第43話 御伽の年収
タワーマンションの43階。そこから見える景色はいつみても絶景だった。
よく函館の夜景が100万ドルと言われるが、俺のような一般人からしたら函館も東京も違いが分からない。
もうここに来て2か月以上は経つ。それでもこの夜景が自分に馴染まないのは、自分が飛び級をしてこんな高いところに住んでいるからに違いない。
「お風呂空いたよ~、隼くん」
俺はこの無防備にタオル一枚でやってくる梨川御伽に住まわせてもらっているだけだ。
「なあなあ、つかぬ事を聞くけど……御伽って年にどれくらい稼いでんの?」
「おっと、高校生がずいぶんとお下品なことを聞きますなあ」
「いや別に言わなくてもいいんだが……」
億は稼いでいるだろうけど実際にどれくらいのものなのか、俺は少し興味を持って聞いてみた。
「どうだろうね~。あんまりお金とか使わないからなあ……」
「使いみちとかってあんの?」
「服買ったり、ご飯食べたりとか? あとはお母さんに仕送りというか」
前に御伽は母親一人に育てられたと言っていた。その生活を楽にしたいという気持ちでお金を振り込んでいるだろうことは、簡単に想像がつく。
「でもそんなんじゃすぐにお金が余っちまうだろ?」
「別に余ったっていいじゃーん。それよりもなに、もしかして……何か欲しいものでもあるの?」
「もうすでにいっぱいもらってるからな……むしろ何かお返しをしたいくらいだ。まあお金が余ってる人間に俺から喜ぶようなものは渡せないがな……」
「気持ちだけでじゅーぶんだよ。そういうのはね、お金で無理に解決しようとしなくていいの」
億万長者は余裕があるなあ……としみじみ思った。それも嫌みな余裕ではない。魅力的な余裕だ。
前にツイッターで女の人が男からもらったプレゼントを「安い」と切り捨てているのがバズったこともあったが、少なくとも御伽はそういうのとは無縁なんだろうなと思う。
「ではでは」
俺が変なことに想像を膨らませていると、御伽はパジャマに首を通しながら言ってきた。
「将来自分がどうなるかでも想像していたのかなあ。ほら、プロゲーマーになったらこんなとこには住めないなあとか思ったでしょ」
「まあそれもある」
「でもいいんだよ。タワマンだって不便なこともちょっとあるし、別にこんなのステータスにもならない。お金を稼ぐよりも幸せになる方法はいっぱいある。好きなことをして生きていくとかね」
「そういうもんかね」
御伽はお金を持っているからそういうことが言えるんだろ……とは思わなかった。彼女が好きなものは演技で、それにたまたまお金が入ってきているだけ。たぶんこいつはお金をもらえなくてもどっかでのんびり演技をしていただろう。

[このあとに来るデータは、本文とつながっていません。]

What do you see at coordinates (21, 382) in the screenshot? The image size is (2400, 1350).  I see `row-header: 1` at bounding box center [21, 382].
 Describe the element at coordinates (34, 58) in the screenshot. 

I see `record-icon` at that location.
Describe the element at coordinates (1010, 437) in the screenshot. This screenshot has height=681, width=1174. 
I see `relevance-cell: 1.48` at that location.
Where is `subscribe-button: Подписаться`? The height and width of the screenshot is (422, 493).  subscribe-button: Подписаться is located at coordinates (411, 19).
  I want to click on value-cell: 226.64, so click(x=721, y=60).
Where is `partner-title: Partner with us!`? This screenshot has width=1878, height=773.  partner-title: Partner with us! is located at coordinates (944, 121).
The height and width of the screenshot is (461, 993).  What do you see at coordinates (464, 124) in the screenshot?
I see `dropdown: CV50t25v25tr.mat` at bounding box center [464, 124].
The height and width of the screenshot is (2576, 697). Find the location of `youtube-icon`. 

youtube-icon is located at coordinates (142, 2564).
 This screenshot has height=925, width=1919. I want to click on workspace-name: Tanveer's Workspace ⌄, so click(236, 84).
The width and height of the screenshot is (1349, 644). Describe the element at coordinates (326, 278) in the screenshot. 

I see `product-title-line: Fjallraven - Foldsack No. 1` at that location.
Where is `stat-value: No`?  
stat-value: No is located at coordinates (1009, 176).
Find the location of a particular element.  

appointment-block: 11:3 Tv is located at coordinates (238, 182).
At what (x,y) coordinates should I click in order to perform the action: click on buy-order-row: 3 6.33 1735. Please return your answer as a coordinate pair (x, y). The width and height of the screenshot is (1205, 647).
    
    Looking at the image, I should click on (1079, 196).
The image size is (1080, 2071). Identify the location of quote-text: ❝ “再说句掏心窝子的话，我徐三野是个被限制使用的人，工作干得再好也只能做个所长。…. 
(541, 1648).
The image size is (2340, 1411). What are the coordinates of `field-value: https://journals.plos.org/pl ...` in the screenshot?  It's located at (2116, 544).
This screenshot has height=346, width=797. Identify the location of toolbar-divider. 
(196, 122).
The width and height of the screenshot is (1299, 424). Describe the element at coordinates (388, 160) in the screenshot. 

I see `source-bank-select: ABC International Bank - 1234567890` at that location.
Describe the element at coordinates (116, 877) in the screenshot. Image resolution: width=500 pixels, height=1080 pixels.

「まあもしお金に困ったら言いたまえ‼ 隼くんがちゃんとお願いしたら、少しくらいなら貸してやろう!」
「はは、それはありがたい話だな」
「お金ももちろん大事だけど、後悔のないように生きなくちゃね」
御伽は「それじゃおやす~み~」とランプの魔人のように自分の部屋に消えていった。
基本的にのんびり屋の彼女だが、話はいつも参考になることばかりだった。
別に彼女は俺にプロゲーマーになってほしいわけではないだろう。他に好きなことができたからそっちの道に進む、って言ったら応援してくれるはずだ。
彼女は俺に、色々な人に後悔をしてほしくないんだと思う。お金がないから、人に何か言われるから、そういった理由で自分の好きな道を手放してほしくないのだ。
御伽の母が御伽にそうしたように、好きな道に行く人を応援したいのだ。
「俺も、もっと自分と向き合わないとな」
まずはそのためにRainyに話を聞く。
それが自分と向き合う第一歩だと、そう思った。